Nessun concreto piano di pace e, se anche orribile a dirsi, nemmeno un serio piano di guerra. Mai come in questa occasione la “guerra” è qualcosa che si è vista nella sua dimensione digitale e non certo reale. Per i cittadini europei è stata una sorta di videogioco, non ci sono stati soldati europei sul campo né allarmi che hanno suonato a disturbare la quiete notturna degli abitanti delle capitali europee. Abbiamo dormito sereni senza sirene (una i che fa la differenza) mentre a pochi chilometri da noi si moriva. Abbiamo vissuto questi tre anni quasi fossimo nella casa del Grande Fratello. Una dimensione digitale che sta diventando il nostro modo di rapportarci al mondo.

Morte, Dolore, Sacrifici, appartengono agli affreschi medievali o sono solo argomenti per una puntata Tv. Tutte le dichiarazioni dei leader, ben prima della recita di Trump, erano improntate a chi la sparava più grossa, come avviene nei social, quasi che poi prima o poi non ci si sarebbe dovuti sedere a un tavolo delle trattative con Putin. La conferenza di Trump con Zelensky ha rappresentato però un punto di svolta, e non solo nello scenario politico, cosa di cui si sono occupati tutti i media, ma ha rappresentato anche una ridefinizione, post-moderna, del concetto di normalità.

Fin qui i fatti, ma quello a cui vale la pena prestare attenzione sono i cambiamenti delle forme della narrazione, una modificazione della struttura semiotica che regola il rapporto narrazione-realtà, in un settore delicato come la politica estera e la sicurezza dei popoli. La politica estera e la guerra, che ne è sempre stata la sua continuazione con strumenti diversi, sono sempre stati caratterizzate da bugie ben raccontate, secondo protocolli ben definiti. Narrazioni in cui la grammatica era corretta e la sintassi sbagliata, per dirla in maniera più semplice, si ostentava una forma perbenista per fare cose indicibili, come se fossimo in un sogno o in un film surrealista, per cui si dicevano le cose sbagliate in bella forma.

L’incontro dello studio ovale ha ribaltato questo schema e ci ha portati nel “Castello delle Cerimonie “, un mondo pacchiano dove è la grammatica a essere sbagliata e non necessariamente la cosa in sé. Le regole della diplomazia, che hanno regolato per anni i rapporti tra gli Stati sono stati distrutti, tutto in presa diretta e soprattutto senza lasciarsi uno spiraglio, una via d’uscita, perché tutto era “senza se e senza ma”.
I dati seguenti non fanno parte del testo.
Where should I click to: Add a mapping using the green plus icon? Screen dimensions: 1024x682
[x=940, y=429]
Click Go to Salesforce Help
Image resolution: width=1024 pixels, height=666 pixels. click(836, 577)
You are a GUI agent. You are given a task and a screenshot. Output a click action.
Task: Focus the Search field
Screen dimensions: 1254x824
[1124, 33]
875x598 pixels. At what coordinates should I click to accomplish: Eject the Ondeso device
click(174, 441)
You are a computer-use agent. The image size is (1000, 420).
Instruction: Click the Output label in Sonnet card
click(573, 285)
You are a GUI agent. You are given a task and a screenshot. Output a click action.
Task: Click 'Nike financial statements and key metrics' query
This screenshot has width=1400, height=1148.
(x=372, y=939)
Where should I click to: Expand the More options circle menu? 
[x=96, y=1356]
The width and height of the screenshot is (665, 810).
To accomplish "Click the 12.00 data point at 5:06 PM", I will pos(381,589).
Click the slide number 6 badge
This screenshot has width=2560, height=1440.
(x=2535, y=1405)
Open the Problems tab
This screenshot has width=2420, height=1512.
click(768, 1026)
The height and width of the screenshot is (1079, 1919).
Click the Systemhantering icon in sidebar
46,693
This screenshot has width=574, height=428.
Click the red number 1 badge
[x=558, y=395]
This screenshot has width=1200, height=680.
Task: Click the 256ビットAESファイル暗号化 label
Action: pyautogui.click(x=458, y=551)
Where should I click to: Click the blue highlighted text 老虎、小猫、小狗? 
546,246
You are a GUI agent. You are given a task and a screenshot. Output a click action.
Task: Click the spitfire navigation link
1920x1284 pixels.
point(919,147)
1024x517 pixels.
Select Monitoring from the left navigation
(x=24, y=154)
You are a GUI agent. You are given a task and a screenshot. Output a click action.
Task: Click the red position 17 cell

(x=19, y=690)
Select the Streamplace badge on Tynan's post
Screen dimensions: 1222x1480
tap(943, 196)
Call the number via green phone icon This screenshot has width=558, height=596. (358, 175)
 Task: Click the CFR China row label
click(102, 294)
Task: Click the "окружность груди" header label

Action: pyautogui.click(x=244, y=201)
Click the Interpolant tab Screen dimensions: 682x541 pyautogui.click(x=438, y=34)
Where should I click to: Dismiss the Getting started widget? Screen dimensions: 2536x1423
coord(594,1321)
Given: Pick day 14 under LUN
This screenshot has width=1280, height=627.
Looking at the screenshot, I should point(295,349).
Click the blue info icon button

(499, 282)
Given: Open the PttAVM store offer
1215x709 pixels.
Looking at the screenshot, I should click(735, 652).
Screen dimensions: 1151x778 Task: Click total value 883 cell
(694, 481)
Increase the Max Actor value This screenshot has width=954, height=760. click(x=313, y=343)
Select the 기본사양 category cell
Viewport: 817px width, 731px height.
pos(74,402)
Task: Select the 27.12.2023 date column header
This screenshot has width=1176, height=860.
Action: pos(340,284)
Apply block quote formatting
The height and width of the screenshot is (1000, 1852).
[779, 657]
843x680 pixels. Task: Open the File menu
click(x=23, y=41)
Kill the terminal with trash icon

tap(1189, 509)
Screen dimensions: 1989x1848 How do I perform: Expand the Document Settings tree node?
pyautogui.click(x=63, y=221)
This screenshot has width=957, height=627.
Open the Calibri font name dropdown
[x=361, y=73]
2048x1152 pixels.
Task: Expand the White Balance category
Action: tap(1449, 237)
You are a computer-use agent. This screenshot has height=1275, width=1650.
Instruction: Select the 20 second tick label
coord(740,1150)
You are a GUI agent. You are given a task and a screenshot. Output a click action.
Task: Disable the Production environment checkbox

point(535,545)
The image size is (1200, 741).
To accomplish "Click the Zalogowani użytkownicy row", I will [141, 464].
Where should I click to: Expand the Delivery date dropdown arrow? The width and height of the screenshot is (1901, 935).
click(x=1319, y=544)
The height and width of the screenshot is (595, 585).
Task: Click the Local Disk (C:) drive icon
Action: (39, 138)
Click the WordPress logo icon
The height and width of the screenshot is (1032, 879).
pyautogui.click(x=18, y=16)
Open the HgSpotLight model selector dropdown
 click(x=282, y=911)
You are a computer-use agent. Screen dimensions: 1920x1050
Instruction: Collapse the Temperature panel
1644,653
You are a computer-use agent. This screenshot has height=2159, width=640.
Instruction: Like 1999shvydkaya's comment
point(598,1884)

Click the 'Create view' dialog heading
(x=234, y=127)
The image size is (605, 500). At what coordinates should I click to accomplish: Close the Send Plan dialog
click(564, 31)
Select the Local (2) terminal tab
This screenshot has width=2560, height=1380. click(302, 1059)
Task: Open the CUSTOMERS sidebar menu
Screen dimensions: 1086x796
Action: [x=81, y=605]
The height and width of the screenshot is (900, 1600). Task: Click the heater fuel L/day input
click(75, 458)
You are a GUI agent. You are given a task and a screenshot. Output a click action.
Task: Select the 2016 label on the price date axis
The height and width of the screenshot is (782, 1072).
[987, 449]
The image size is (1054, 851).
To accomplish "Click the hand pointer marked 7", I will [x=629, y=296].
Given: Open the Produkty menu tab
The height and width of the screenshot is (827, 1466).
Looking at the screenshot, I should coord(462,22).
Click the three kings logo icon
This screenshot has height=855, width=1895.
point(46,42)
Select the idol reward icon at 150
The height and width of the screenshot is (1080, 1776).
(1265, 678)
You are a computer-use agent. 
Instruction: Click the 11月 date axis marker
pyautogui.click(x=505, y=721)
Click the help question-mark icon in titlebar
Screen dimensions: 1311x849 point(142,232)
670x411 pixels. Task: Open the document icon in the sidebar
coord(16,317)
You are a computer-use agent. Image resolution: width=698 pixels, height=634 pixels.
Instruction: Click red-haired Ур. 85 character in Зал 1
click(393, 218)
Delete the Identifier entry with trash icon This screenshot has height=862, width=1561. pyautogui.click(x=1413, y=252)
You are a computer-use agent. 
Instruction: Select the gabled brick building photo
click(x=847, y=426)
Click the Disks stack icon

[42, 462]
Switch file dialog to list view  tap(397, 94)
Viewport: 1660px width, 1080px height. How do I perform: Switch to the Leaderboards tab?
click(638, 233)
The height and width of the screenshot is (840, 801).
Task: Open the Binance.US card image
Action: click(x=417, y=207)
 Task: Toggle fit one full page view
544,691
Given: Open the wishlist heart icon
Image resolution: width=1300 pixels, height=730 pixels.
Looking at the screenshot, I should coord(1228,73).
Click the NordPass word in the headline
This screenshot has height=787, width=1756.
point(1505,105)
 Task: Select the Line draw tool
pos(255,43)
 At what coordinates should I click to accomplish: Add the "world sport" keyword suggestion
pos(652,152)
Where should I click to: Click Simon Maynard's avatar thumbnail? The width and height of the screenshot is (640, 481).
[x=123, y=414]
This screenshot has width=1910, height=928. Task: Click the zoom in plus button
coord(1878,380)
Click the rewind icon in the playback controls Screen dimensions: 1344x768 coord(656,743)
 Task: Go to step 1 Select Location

Non tocca a me definire chi abbia torto o ragione, cosa su cui si sono esercitati più o meno tutti, voglio invece concentrarmi sui cambiamenti delle forme della narrazione. La reazione unanime alle cose dette nella conferenza stampa non ha messo in discussione l’oggetto in sé ma la forma, quello che ha infastidito è stato il come più che la cosa. Vivere in diretta social mettendo da parte “l’ipocrisia della educazione” e della diplomazia vuol dire regredire allo stadio Sadico-anale, quando con il vasino andiamo in giro per casa a far vedere le nostre opere d’arte. Uno stadio che con dolore superiamo per diventare adulti e questo ci permette di vivere nella società, dove ci sono anche gli altri, accettando regole e compromessi.

Tutto ciò non c’è stato, abbiamo contato i like mentre sul campo si contavano i morti, i “poveri morti, poveri vivi “, come scriveva Gadda. Ecco perché, quando Trump ci ha sbattuto in faccia la sua verità abbiamo barcollato. Ma quelle dichiarazioni così brutali costringeranno i popoli europei e i leder a prendere coscienza che la guerra è una brutta cosa reale. Vivere sui social e nei video giochi non solo implica un cambiamento di linguaggio, di grammatica appunto, ma rischia di allontanarci dalla realtà che viene vista non più come fondamento ma quasi come fastidio.

Si pensi a tutto il dibattito sulla cultura woke e la cancel culture, sia da parte di chi la propugna sia da parte di chi la condanna, tutte e due le posizioni chiuse nel modo digitale e nessuno che parli di “ricchi” e di “poveri”, di persone insomma. La guerra è qualcosa di reale e il dibattito sul che fare, in Ucraina come dovunque, non può che partire da questa concretezza, superando la nostra ipocrisia di persone sdraiate sui divani. Ecco perché dobbiamo uscire dal “video gioco” e assumerci la responsabilità, prima ancora che delle nostre azioni, delle nostre dichiarazioni.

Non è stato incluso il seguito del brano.